Conflicts arising over attribution of credit and disposition of research data and materials frequently differ fundamentally from conflicts that are founded in allegations of scientific, fiscal or interpersonal misconduct because conflicts over credit and future research scope can be attributable to legitimate and unresolved differences of opinion over the relative importance of individual contributions. There is no single pathway prescribed here for addressing disputes concerning attribution of credit and disposition of research data and materials nor would such a pathway be appropriate. Not only are the facts of such disputes highly variable, but they often involve miscommunication or misunderstanding and not fault or misconduct. As a result, there is an expectation that, if at all possible, these kinds of disputes should be resolved informally at the local level. If contractual obligations are involved, assistance should be sought from appropriate institutional administrators.

However a local resolution acceptable to all parties is not always possible. In such instances, it is important that the parties, and in particular those who are more junior in status, have other pathways open to them in the event that local dispute resolution fails. The following resources are available for dispute resolution.

  1. Informal Resolution at the Laboratory/Clinical Unit Level
    It is expected that most disputes will be resolved at this level.
  2. Informal Resolution at the Departmental Level
    If the dispute cannot be resolved at the local level, it is the responsibility of the Department Head or his/her designee to take the lead in effecting a resolution of the dispute, assuming that the Department Head is not a direct party to the dispute and does not have a conflict of interest.

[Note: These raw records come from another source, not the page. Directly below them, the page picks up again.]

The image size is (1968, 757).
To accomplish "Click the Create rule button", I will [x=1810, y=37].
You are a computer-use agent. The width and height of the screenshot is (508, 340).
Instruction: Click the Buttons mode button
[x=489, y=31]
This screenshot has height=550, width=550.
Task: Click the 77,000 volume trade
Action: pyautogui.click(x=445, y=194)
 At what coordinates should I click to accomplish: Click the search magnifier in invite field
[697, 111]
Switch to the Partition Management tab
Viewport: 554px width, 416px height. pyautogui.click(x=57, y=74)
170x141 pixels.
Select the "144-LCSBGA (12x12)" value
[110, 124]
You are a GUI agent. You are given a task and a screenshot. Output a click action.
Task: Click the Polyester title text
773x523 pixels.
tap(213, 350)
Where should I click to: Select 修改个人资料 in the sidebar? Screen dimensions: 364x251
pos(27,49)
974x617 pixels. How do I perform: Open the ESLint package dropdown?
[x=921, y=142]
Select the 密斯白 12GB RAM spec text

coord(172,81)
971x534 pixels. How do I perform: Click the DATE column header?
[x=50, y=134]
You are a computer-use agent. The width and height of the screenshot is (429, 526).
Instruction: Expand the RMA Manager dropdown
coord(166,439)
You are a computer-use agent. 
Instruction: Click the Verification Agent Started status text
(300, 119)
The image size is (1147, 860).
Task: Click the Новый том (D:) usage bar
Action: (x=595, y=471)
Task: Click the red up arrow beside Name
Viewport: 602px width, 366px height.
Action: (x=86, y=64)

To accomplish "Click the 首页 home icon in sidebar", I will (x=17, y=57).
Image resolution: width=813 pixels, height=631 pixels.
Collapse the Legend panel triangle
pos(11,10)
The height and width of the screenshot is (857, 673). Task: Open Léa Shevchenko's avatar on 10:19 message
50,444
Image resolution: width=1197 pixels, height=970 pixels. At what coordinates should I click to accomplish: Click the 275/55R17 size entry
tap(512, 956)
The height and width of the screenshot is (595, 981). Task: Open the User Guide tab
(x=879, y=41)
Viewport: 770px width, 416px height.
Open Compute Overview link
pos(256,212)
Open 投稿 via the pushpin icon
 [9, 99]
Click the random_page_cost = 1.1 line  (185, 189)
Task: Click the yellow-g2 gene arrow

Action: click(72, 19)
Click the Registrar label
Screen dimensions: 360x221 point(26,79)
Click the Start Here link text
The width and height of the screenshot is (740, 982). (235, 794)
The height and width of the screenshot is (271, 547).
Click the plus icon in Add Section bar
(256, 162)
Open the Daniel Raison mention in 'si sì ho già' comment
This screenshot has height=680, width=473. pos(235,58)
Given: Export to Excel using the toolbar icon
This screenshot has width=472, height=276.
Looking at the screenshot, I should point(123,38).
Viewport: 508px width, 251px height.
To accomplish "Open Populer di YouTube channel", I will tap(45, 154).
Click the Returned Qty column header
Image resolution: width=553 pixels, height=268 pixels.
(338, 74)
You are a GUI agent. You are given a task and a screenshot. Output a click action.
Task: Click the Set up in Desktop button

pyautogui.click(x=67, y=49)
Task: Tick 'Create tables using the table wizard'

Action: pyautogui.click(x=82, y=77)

  3. Informal Resolution at the School/Hospital Level
    If the Department Head is not able to effect a resolution or the Department Head is a party to the dispute or has a conflict of interest, various officials in the School and in the affiliated institution may appropriately work to resolve the dispute informally. These officials include, but are not limited to, the HMS Ombudsperson, designated members of the Office of the Dean (including the Office for Faculty Affairs, Office for Graduate Programs, and Office for Student Affairs), affiliated institutions' CEOs, Hospital Chief Medical Officers, General Counsels' staffs, and Research Administration officers. These officials should also be available for review and counseling throughout the dispute process.
  4. Voluntary Mediation
    With the consent of all parties in conflict, a mediator identified by common accord works in a structured way to reach a mutually accepted resolution.
  5. Voluntary Binding Arbitration 
    With the consent of all parties in conflict, one or more arbitrators reviews the facts and determines the appropriate resolution. The decision of the arbitrator is binding and final, and no further recourse is available to dissenting parties.
  6. Formal Committee Process
    In some disputes the appropriate institutional officials may determine that a formal committee review process is necessary. A committee is more likely to be formed if there is a possibility that institutional policies have been violated. Depending upon the parties involved and the circumstances of the case, the formal process may be conducted pursuant to appropriate policies including the Principles and Procedures for Dealing with Allegations of Faculty Misconduct, the Procedures for Resolving Complaints of Discrimination, Harassment, or Unprofessional Relationships and Abuse of Authority, the Policy on Student Conduct and Responsibility, and/or appropriate policies and procedures of affiliated institutions.
  7. Conclusion
    While there is not a single prescribed pathway for resolution of disputes involving attribution of credit and disposition of research data and materials, it is important that all members of the HMS community understand that these disputes are taken seriously, that there are ways to prevent them from arising, and that multiple pathways are available to resolve such disputes.